Лютто заскрипел зубами.

 - Почему это бездарность? – процедил он.

- А как еще назвать маэра, который ничего не знает и ничего не умеет, а только слушает песни ветров и неустанно треплет языком?

- Я не…

- Тихо, Лют, - осадил его Ватто. – Ты что, забыл, с кем имеешь дело? Медасфен во все времена был известным провокатором.

Лютто благоразумно смолчал, а его оппонент предпринял очередную попытку досадить путешественникам.

 - Что за имена вы для себя придумали? Ни один хороший хозяин даже дворового пса таким не назовет!

Ватто сдержал руку брата, которой тот потянулся к рукоятке кинжала.

- Это сокращенная форма от наших настоящих имен, - пояснил он.

- У имен атлантов не было сокращенных форм! Кстати, как там ваша матушка? Здравствует? Я бы хотел по секрету сообщить вашему предводителю… Кейлоту… что статуя Азмираны была слеплена из серого камня, - и Медасфен заговорщицки подмигнул воину, как будто они являлись сообщниками.

Кейлот нахмурился:
- И что это должно значить?

Медасфен немало удивился такому вопросу:
- То есть как? Вы ничего не знаете? Неужели Ватфейрис и Люцетриан за полторы тысячи лет не подобрали нужных слов, чтобы рассказать о своей родине и ее безвременной кончине? Какое досадное упущение! Ватфейрис, как же так? Зубастый остров? Рай-Среди-Ледников?

- Замолчи, Медасфен!

Кейлот обернулся к южанам:
- Ватто, о чем он говорит?

Южанин тяжело вздохнул и бросил на брата сожалеющий взгляд. Тот ответил ему таким же.
- О том, что мы уже давно  должны были вам рассказать, да только никак не могли собраться с силами.

- Что-то подсказывает мне, - защебетал Медасфен, - будто я присутствую при эпохальном событии, которое просто не имею права пропустить. Пожалуй, я задержусь на известное время, чтобы послушать ваш лепет, - и он сполз на землю, не отрывая ладоней и спины от камня, на который опирался по причине слабости. Когда Медасфен занял сидячее положение, его незажившая рана выплеснула немного крови и обновила засохшее бурое пятно на левой части рубашки. Однако существо, находящееся в данный момент в уязвимом человеческом обличье, не обратило на это событие никакого внимания.

- Как вы уже, верно, успели заметить, Медасфен-Демон-Ночи называет нас атлантами, - заговорил Ватто. – И неспроста.
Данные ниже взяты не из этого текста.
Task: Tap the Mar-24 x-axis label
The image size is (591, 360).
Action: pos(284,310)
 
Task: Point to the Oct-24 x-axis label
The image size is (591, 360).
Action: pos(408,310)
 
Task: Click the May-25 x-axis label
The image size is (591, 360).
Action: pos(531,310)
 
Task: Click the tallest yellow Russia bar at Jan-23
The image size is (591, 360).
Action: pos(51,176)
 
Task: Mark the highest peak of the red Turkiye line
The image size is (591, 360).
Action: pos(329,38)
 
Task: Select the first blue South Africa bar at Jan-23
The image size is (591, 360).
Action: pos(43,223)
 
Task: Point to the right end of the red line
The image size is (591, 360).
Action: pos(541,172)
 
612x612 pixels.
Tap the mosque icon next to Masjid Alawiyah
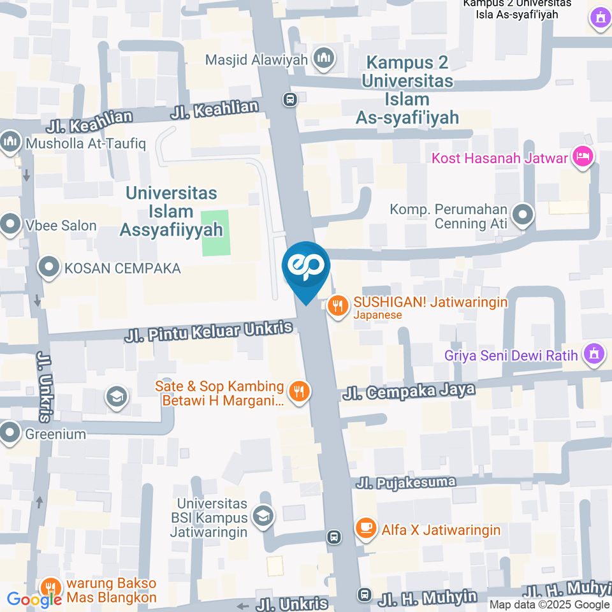pos(324,59)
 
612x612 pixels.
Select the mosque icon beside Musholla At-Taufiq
pos(11,142)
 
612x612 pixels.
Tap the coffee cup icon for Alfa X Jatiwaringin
pos(365,528)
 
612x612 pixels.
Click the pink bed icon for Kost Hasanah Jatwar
pos(582,156)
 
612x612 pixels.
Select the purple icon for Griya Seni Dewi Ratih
pos(595,354)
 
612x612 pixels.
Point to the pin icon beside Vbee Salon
pos(11,224)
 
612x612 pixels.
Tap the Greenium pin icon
pos(11,434)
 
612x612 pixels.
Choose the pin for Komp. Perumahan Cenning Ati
pos(523,215)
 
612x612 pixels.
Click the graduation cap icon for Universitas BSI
pos(262,516)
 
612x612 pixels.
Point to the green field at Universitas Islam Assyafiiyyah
pos(214,233)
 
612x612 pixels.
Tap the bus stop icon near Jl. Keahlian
pos(290,99)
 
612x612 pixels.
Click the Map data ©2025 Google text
pos(549,604)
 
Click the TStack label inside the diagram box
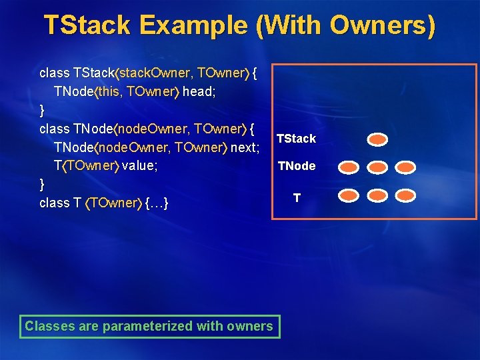coord(296,139)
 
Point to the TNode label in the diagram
coord(297,166)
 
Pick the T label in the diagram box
coord(297,198)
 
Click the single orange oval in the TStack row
coord(377,139)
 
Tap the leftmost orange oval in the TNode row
coord(349,167)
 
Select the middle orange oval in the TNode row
coord(377,167)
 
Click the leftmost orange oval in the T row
coord(349,195)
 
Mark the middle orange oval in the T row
coord(377,195)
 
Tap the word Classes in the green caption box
coord(47,326)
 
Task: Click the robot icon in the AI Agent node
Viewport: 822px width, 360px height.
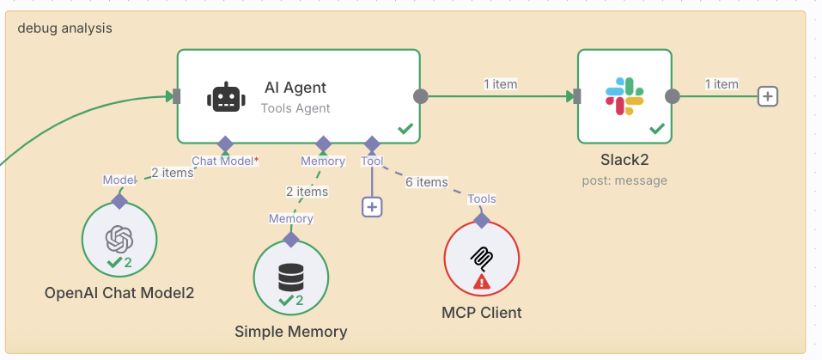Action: (226, 97)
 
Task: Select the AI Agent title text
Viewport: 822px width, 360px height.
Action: (295, 88)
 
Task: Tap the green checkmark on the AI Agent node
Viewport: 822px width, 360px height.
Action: (405, 129)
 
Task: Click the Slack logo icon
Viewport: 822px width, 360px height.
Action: (624, 95)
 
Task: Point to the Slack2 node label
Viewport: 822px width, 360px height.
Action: (624, 162)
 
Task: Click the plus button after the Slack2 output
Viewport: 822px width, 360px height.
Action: (767, 96)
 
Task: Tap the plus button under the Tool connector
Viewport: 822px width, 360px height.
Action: (372, 206)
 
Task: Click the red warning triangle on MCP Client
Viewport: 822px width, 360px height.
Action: (481, 281)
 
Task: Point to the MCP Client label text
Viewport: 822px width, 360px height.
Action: (481, 313)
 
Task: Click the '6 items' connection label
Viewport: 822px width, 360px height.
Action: (426, 182)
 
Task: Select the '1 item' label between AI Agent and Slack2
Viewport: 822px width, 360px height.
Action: (500, 84)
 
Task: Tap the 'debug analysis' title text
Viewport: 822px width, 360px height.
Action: (64, 27)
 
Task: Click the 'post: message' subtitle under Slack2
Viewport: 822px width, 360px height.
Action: (624, 180)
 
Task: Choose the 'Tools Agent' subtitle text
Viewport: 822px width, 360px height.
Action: (295, 108)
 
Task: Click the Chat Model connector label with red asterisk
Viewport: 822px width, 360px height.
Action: (225, 161)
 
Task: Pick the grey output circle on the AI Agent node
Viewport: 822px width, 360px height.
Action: (421, 96)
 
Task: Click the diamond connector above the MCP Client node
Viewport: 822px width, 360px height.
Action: (482, 220)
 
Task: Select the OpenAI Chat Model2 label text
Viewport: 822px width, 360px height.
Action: (119, 293)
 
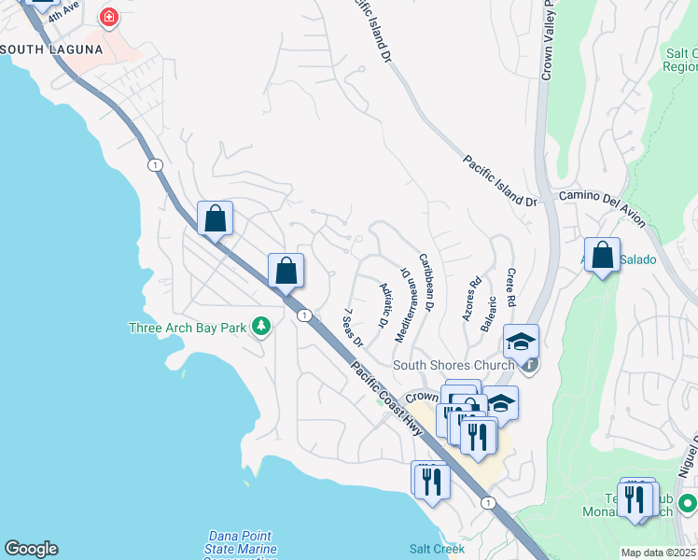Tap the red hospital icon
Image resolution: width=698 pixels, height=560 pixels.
(x=109, y=17)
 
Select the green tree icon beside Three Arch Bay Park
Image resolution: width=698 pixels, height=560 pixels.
(x=262, y=327)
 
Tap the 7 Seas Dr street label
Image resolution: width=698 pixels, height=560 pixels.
(x=353, y=328)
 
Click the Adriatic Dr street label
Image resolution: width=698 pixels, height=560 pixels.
(x=383, y=304)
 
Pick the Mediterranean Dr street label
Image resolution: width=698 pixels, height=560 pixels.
(x=406, y=303)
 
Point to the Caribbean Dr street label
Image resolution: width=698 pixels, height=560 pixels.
(x=426, y=282)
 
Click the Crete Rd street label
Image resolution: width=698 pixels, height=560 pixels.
(x=510, y=288)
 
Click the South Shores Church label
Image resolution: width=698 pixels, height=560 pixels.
(x=454, y=365)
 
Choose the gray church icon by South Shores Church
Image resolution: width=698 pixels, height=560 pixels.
(x=529, y=365)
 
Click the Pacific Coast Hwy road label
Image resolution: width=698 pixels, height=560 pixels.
(x=387, y=397)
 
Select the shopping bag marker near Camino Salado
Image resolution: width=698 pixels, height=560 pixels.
(x=603, y=255)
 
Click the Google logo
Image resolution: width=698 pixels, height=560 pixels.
(x=30, y=549)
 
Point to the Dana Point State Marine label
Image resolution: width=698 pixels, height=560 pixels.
(x=239, y=542)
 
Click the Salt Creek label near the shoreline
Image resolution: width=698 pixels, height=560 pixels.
(x=436, y=549)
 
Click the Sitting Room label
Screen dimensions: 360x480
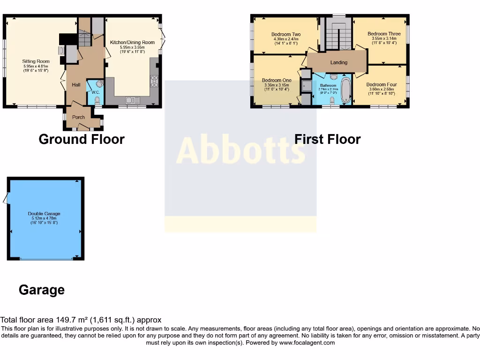tap(36, 61)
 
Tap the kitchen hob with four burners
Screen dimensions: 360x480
tap(154, 81)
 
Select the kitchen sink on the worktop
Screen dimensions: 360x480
tap(131, 100)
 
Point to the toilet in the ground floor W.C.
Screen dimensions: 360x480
tap(97, 100)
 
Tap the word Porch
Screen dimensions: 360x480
tap(78, 117)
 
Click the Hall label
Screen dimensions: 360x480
tap(76, 85)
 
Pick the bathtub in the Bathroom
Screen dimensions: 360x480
tap(345, 90)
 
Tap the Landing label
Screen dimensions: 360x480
tap(339, 62)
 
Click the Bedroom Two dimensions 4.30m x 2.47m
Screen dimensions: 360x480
tap(286, 39)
Мы родились на острове Атлантис более тысячи лет назад, а потом вынуждены были бежать в земли Литварена, когда наша родина приказала долго жить. Мы до сих пор не можем объяснить причину, по которой огромный остров в один из дней ушел под воду со всеми лесами, полями, городами, животными и людьми, которые были на нем. Но то, что это произошло на самом деле, – факт.

- Атлантис… - задумчиво проговорил Кейлот, вычерчивая острием меча на песке замысловатые фигуры, будто он был учеником волшебника и сейчас нашел подходящее время для того, чтобы освежить в памяти полученные знания. На самом деле он делал это, дабы не смущать Ватто прямым взглядом в глаза и предоставить ему возможность рассказывать историю так, как он сочтет нужным, не утруждая себя мыслями о том, как его рассказ будет воспринят слушателем. – Я давно слыхивал истории о нем. Но всегда считал эти легенды несказанно старыми, буквально граничащими с мифами и сказками.

- Готовьтесь к тому, что ваше мировоззрение сейчас в значительной степени расширится, - предложил Лютто.

- А еще я слышал, что Атлантис населяли удивительные существа… сверхлюди.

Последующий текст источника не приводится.